> Extract:
Robert Arnott and Clifford Asness

   

A big question of the on the other hand economics of the Free Market:
Does dividend policy foretell earnings growth?

   
Nipawin - Sunday, March 3, 2002 - by: Mario deSantis
 
 

manipulate
stock
prices

We have been pointing out in our writing that in the last decade we experienced the creation of big bubbles in the stock market as the stock price over earnings ratio increased two fold from a traditional ratio of 15 to more than 30. Enron, Global Crossing, Tyco, and many other companies were all able to manipulate further increases of their stock prices while their senior executives were able to sell off their stocks and make millions and millions of dollars in the process. Eventually, the scheme to ever increase the stock price collapsed and so did these companies.

 

 

CEO
windfalls

Kenneth Lay, former Enron's CEO, made $135-million in salary and exercising stock options in 2000; Gary Winnick, founder of Global Crossing, made $633 million by selling his company's stock in the two years prior to the company's collapse; and Dennis Kozlowski, Tyco's chief executive, netted more than $170 million by selling shares five months before it was subjected to a Securities and Exchange Commission (SEC) inquiry in December 1999.

 

 

bad
business

There is no doubt that the financial and economic systems are corrupt as these companies have caused pain to their employees, procured money to politicians, avoided paying taxes by setting up offshore companies, concerted with their law and accounting firms to defraud shareholders and employees at large.

 

 

status
quo

Today, we have business gurus who are using statistical financial analysis to reassure the public that everything is all right with the financial system. We must understand that statistical analysis is being used as a scientific tool by the elitist oligarchy to support the status quo, that is the 'on the other hand economics' of the Free Market.

> Provided information:
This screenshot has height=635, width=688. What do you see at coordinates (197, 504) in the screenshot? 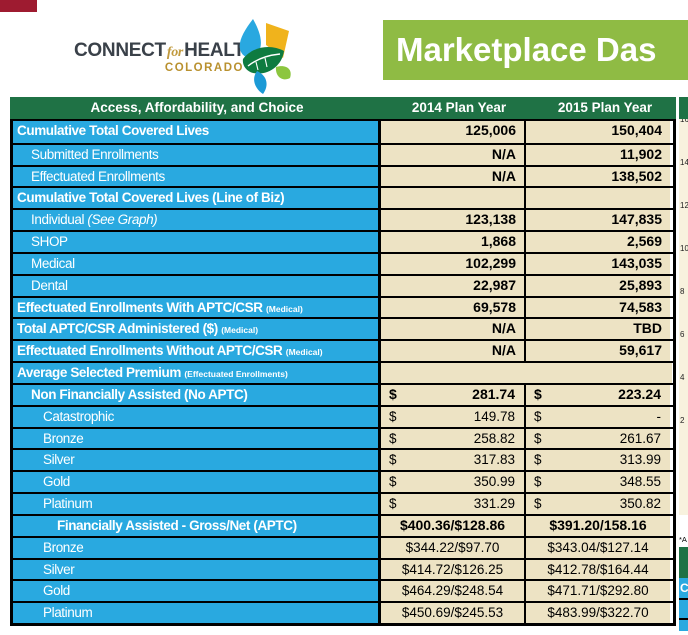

* * *

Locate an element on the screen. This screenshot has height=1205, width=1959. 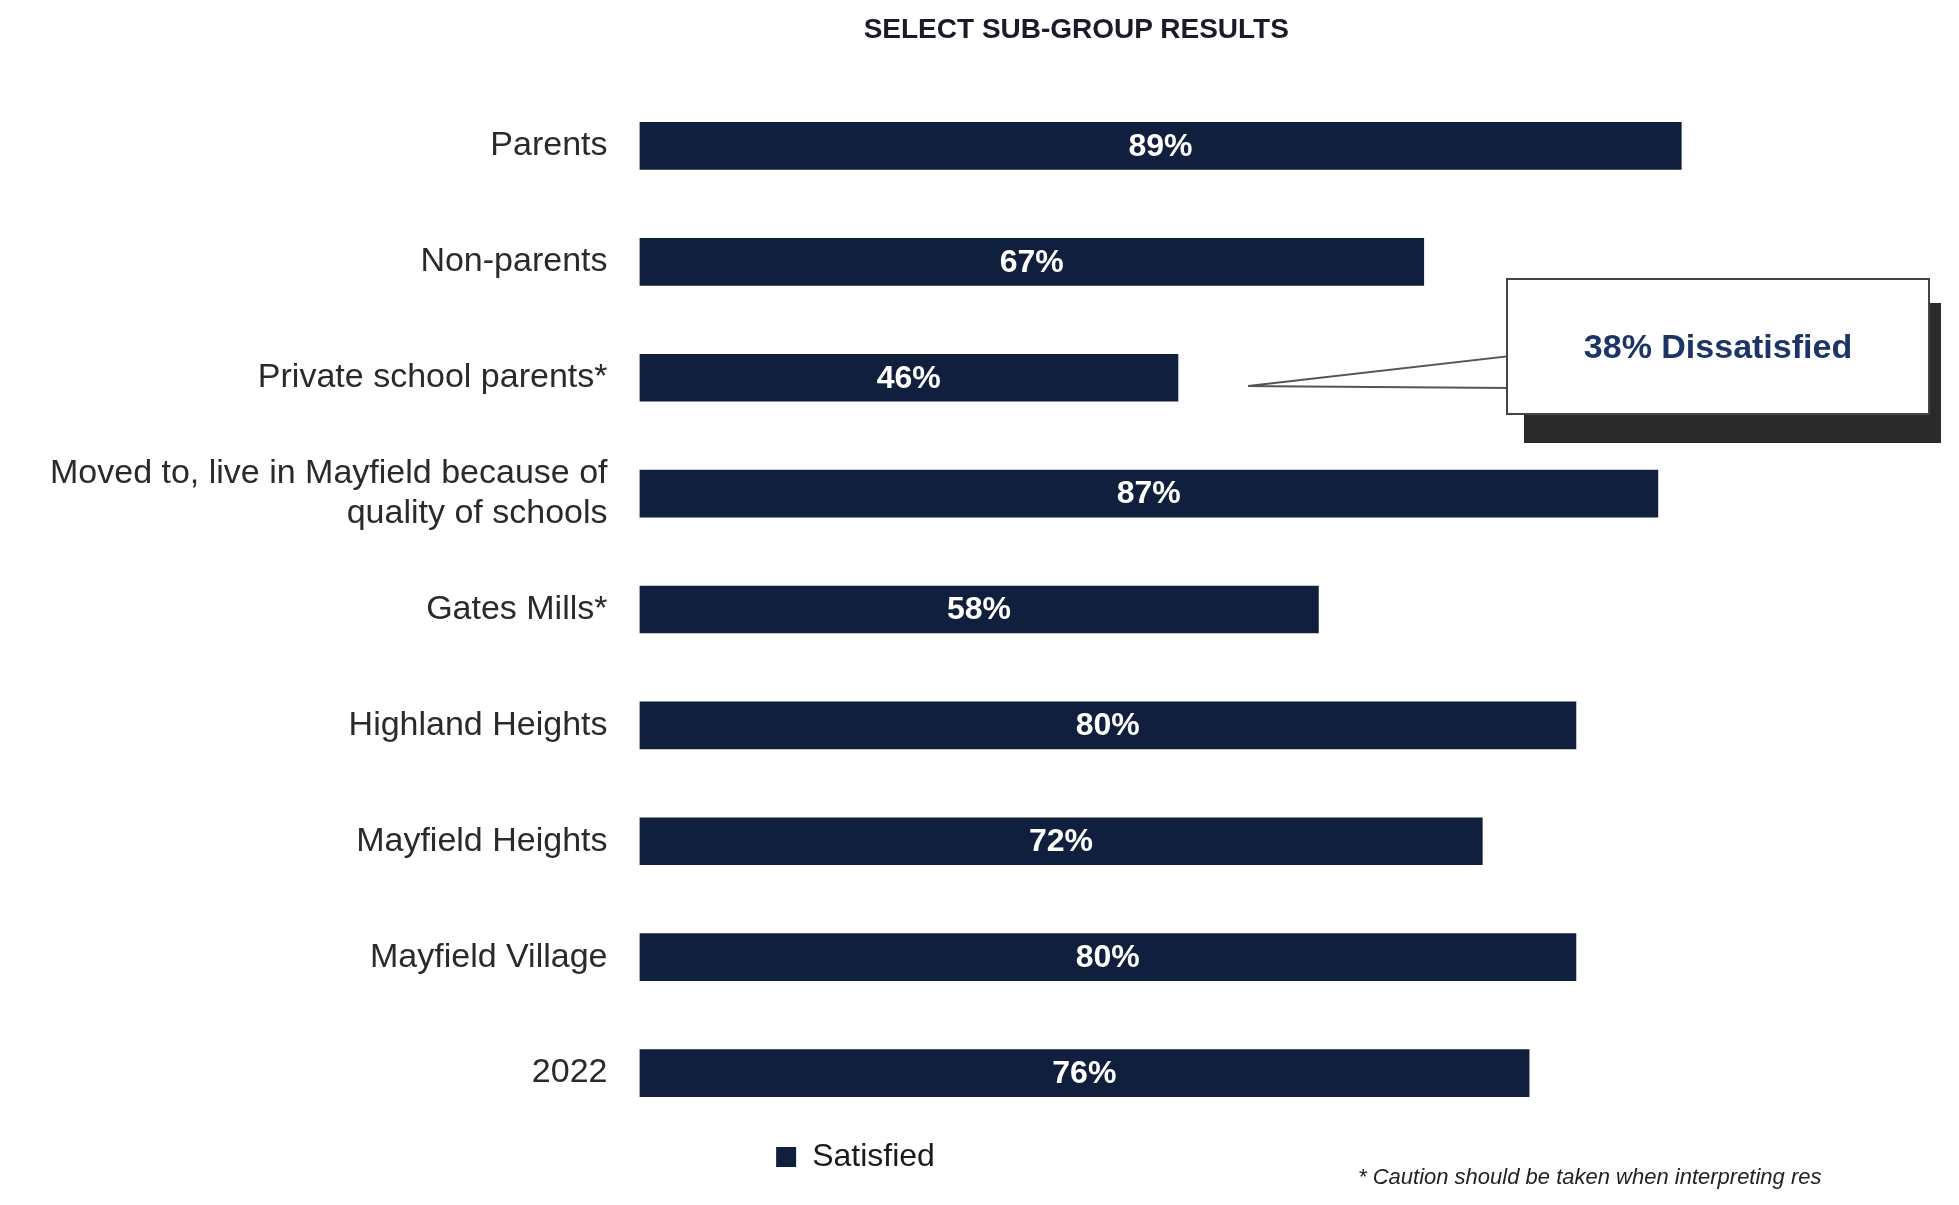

> Exercise tasks:
- 1) In the stock market article, rewrite the paragraph that begins "Kenneth Lay, former Enron's CEO" as a short list that keeps its main facts.
- 2) According to the stock market article, how did the stock price over earnings ratio change in the last decade?
- 3) Pick up the stock market article where it ends and continue it.

> Task answers:
- 1)
- Kenneth Lay, Enron's former CEO: made $135 million in 2000 from salary and exercising stock options.
- Gary Winnick, founder of Global Crossing: made $633 million selling company stock in the two years before the collapse.
- Dennis Kozlowski, Tyco's chief executive: netted more than $170 million selling shares five months before an SEC inquiry in December 1999.

- 2) It doubled, rising from a traditional ratio of 15 to more than 30.

- 3)
 
 

dividends

So, the gurus Robert Arnott and Clifford Asness who have conducted a 'statistically sound' study concluding that
"investors should pay more attention to dividends"
rather than to increases of the stock price. Clifford Asness has stated that
"It seems dividends are a disciplining process. When the market doesn't pay a lot of dividends... Management pursues some less-than-optimal projects."
This on the other hand, truth to look for dividends, as opposed to the on other hand, truth to look for increases in the stock prices, is also supported by many Canadian gurus. Morgan McCague, a senior vice-president at the Ontario Teachers Pension Plan Board, is predicting that
"dividends will become much more popular";
and James Paulsen, chief investment officer at Wells Capital Management, says that corporate management will face "increasing pressure" to drive dividend payout ratios higher.

 

 
  So the saga of the on the other hand economics of the Free Market continues.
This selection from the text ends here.